The most common way of running compute tasks on the C4 cluster, consists of:

creating a script,
submitting the script to the scheduler,
waiting for the script to start and finish, and
looking at the results, e.g. output data files and text logs.

The C4 cluster uses Slurm as its scheduler. Slurm provides command sbatch to submit your job scripts and command squeue to check the status of your jobs. Slurm also provides a way to run a job interactively called srun.

Further information with detailed examples on job submissions can be found on separate pages under the ‘Scheduler’ menu.

Example #

In this example we will run compute jobs that outputs the name of the compute node that runs the job, waits ten seconds to emulate some processing, and the time it runs. The name of the machine where the script runs is available in environment variable HOSTNAME (standard in Unix) and the current time can be queried by calling command date. Here is a shell script ~/tests/hello_world that writes a message, waits for ten seconds, and displays the date:

#! /bin/env bash

echo "Hello world, I am running on node $HOSTNAME"
sleep 10
date

Hint: To create this file, make sure that the folder exists first. If doesn’t, call mkdir ~/tests.

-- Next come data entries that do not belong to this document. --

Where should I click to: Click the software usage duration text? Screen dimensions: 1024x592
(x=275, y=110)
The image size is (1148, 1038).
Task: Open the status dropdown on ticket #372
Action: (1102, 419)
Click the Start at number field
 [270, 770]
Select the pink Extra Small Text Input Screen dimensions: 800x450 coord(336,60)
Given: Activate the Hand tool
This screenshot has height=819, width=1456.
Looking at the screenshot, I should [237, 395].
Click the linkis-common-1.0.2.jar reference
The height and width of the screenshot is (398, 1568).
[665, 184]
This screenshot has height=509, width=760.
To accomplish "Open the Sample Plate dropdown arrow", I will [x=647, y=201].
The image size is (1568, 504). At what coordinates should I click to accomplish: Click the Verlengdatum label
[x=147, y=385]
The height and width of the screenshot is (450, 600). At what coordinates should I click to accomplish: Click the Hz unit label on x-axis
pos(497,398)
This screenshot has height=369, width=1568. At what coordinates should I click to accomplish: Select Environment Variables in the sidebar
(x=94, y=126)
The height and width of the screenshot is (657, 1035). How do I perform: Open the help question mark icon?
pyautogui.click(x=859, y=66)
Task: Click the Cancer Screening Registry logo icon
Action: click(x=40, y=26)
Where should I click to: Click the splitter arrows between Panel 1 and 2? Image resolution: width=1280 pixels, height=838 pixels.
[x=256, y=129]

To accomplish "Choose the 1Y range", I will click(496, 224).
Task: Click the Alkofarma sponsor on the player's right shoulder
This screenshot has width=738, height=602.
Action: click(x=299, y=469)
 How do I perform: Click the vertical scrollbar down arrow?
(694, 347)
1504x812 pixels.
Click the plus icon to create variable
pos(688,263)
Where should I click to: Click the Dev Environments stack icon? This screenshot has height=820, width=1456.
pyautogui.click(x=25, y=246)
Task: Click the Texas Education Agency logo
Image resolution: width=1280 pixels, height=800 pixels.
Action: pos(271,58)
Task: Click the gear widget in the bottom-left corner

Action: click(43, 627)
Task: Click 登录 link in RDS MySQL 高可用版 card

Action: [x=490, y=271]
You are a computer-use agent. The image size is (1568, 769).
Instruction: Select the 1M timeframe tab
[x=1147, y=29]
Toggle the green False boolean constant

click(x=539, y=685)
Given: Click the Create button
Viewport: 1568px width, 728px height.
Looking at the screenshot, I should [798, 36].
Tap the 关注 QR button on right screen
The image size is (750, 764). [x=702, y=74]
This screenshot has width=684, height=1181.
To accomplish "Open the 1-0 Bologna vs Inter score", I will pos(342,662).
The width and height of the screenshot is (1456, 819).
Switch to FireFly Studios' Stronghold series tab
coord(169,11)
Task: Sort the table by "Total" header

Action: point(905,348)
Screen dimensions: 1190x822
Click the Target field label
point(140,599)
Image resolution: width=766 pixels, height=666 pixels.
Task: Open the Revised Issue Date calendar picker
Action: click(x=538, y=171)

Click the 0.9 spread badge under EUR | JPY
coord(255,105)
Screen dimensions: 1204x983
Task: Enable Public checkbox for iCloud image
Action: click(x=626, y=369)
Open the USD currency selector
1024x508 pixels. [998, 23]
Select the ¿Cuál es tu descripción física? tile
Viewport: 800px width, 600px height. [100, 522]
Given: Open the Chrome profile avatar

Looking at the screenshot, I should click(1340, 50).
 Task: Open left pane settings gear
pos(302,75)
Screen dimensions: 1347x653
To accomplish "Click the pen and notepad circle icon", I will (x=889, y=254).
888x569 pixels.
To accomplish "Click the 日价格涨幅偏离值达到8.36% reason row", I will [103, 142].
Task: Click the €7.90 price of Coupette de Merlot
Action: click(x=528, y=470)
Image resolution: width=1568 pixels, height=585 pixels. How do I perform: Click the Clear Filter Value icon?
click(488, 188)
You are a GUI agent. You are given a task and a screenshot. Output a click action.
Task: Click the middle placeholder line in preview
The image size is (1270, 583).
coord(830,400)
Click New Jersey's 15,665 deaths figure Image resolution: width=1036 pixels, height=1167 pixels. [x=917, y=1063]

Although not critical for the job scheduler, it is always convenient to set the file permission on this script file to be executable, e.g.

[alice@c4-dev2 ~]$ cd tests/
[alice@c4-dev2 tests]$ chmod ugo+x hello_world

This, in combination with the so called “she-bang” (#! ...) on the first line, allows you call the script just as any other software, e.g.

[alice@c4-dev2 tests]$ ./hello_world
Hello world, I am running on node c4-dev2.
Thu Dec 31 10:24:41 2020

Note how it takes ten seconds between the Hello world message and the time stamp. We have now confirmed that the shell script does what we expect it to do, and we are ready to submit it to the job queue of the scheduler. To do this, do:

[alice@c4-dev2 tests]$ sbatch hello_world
Submitted batch job 3084

When submitting a job, the scheduler assigned the job a unique identifier (“job id”). In the above example, the job id is ‘3084’. We can see this and other jobs of ours on the job queue by using squeue;

[alice@c4-dev2 tests]$ squeue --long -u $USER
Thu Dec 31 10:34:04 2020
             JOBID PARTITION     NAME     USER    STATE       TIME TIME_LIMI  NODES NODELIST(REASON) 
              3084    common hello_wo    alice  PENDING       0:00 14-00:00:00    1 (Priority)

We can see that the job is “pending”, which means that the scheduler is still looking for a compute node where this job can be sent. When the job launches, the status will be reported as “running”. When the job finishes, squeue will no longer list it.

So where is the output of the job? By default, all output is redirected to a file in the current working directory with a name reflecting the job id;

[alice@c4-dev2 tests]$ cat slurm-3084.out
Hello world, I am running on node c4-n10
Thu Dec 31 10:34:00 PST 2020
[alice@c4-dev2 tests]$ 

There is of course nothing preventing us from submitting the same script multiple times. If done, each submission will result in the script be launched on a compute node and a unique log file slumrm-<job_id>.out will be outputted. Please try that and see what squeue outputs.

Now, you may want to pass different arguments to your script each time, e.g. each job should process a different input data file. For information on how to do this, and other things, see the Submit Jobs page.